[Description of the task]
Each line from the one that contains "Task: Click the Present play icon" to the end of the material must be set down exactly, and no line before it.

[Entries provided]
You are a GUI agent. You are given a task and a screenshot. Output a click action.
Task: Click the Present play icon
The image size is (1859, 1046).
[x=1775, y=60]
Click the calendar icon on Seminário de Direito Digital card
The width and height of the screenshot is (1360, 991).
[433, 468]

[The answer]
Task: Click the Present play icon
The image size is (1859, 1046).
[x=1775, y=60]
Click the calendar icon on Seminário de Direito Digital card
The width and height of the screenshot is (1360, 991).
[433, 468]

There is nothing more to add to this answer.